→ **What is required**
Give the number of lines in the data that contain the word "computer"; no other text is needed.

◇ ◇ ◇

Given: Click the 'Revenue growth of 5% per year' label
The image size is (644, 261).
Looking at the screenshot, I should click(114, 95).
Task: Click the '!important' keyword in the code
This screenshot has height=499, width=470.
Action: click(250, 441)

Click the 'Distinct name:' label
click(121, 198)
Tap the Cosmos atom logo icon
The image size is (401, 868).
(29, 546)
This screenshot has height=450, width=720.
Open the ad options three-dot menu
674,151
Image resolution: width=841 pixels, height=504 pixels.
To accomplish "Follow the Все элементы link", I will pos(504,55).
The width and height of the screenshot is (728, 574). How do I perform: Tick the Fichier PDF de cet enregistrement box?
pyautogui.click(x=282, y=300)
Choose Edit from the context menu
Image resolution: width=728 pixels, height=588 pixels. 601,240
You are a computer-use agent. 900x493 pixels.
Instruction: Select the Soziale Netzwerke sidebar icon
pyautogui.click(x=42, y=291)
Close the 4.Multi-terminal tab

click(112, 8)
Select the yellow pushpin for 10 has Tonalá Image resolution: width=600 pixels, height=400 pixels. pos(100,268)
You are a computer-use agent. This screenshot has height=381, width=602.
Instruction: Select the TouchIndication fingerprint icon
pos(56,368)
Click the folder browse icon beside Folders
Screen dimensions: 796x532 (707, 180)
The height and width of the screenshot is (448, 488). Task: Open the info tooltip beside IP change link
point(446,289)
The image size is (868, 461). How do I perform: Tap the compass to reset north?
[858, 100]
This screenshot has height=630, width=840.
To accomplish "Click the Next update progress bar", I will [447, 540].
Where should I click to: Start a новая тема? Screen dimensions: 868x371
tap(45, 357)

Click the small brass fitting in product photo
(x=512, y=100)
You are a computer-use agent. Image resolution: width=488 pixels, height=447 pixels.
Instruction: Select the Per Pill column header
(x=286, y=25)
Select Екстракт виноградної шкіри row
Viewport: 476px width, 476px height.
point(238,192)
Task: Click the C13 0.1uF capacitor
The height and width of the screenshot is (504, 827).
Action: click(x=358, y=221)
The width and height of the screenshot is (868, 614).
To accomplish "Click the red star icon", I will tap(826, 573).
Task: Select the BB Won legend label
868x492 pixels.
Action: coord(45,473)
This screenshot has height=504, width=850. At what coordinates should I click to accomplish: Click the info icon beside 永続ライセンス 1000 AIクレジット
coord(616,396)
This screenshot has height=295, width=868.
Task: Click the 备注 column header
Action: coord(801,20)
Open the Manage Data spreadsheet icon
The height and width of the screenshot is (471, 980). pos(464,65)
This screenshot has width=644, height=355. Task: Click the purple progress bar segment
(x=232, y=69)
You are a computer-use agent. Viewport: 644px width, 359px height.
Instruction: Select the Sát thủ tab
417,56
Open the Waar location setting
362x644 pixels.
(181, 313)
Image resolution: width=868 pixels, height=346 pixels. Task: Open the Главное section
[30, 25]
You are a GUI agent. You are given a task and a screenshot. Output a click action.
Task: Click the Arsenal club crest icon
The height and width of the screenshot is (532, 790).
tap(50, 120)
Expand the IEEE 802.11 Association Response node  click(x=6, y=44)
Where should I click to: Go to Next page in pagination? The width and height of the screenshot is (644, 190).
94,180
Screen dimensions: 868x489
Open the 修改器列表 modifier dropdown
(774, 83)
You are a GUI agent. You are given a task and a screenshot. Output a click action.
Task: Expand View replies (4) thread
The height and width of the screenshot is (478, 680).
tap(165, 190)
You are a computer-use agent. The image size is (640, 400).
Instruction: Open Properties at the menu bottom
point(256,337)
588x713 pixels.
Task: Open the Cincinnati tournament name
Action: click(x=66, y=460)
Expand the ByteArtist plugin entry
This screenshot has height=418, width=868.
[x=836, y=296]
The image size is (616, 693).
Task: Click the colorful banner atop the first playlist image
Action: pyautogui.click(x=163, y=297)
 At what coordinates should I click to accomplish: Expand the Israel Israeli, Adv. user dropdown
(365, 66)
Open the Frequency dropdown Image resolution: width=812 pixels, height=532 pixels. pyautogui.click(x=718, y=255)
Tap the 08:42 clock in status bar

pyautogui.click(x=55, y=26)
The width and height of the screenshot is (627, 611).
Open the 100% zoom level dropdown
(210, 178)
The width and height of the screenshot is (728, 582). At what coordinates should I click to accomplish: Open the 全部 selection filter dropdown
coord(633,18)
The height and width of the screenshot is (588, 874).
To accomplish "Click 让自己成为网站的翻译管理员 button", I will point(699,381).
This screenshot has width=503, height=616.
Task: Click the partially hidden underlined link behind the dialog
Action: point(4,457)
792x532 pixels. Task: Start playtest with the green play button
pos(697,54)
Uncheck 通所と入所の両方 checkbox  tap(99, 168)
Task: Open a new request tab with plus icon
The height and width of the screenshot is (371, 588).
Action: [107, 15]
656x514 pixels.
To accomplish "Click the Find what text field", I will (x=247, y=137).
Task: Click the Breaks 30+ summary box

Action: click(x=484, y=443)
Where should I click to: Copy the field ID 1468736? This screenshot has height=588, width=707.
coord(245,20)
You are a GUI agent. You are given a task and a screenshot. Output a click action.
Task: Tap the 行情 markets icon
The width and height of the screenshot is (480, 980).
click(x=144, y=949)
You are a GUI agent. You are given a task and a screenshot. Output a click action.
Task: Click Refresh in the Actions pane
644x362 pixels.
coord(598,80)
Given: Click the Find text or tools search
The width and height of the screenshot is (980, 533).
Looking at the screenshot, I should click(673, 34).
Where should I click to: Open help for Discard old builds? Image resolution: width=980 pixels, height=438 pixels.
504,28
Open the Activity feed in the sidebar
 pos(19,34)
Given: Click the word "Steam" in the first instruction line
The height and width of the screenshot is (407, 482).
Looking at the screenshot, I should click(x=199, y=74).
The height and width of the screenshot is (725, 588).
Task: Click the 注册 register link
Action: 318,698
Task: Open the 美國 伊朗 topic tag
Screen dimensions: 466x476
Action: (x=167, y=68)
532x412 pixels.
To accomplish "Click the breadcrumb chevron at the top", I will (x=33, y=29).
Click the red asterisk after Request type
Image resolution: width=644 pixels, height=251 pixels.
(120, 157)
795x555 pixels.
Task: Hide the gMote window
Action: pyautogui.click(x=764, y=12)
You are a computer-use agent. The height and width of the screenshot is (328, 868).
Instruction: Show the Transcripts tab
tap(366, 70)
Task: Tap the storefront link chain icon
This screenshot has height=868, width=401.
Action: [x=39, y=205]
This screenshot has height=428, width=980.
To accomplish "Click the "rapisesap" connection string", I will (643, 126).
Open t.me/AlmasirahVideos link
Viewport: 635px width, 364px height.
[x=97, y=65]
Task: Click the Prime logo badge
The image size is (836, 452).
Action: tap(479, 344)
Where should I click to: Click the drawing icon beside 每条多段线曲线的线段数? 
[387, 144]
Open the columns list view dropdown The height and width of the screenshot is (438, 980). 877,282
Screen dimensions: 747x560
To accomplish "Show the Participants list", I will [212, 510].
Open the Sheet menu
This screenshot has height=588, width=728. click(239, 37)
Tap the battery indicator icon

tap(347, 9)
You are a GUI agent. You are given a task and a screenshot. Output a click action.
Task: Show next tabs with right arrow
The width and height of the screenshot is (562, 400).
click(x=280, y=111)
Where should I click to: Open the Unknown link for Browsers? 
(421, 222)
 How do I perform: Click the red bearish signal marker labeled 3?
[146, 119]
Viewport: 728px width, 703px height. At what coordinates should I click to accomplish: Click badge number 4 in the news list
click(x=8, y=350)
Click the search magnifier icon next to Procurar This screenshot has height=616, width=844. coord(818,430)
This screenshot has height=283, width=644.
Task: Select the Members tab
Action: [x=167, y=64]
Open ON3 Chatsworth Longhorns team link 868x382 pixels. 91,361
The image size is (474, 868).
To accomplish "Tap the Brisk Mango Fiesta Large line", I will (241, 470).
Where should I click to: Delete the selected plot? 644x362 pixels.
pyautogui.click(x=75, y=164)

◇ ◇ ◇

→ **Result of the task**
6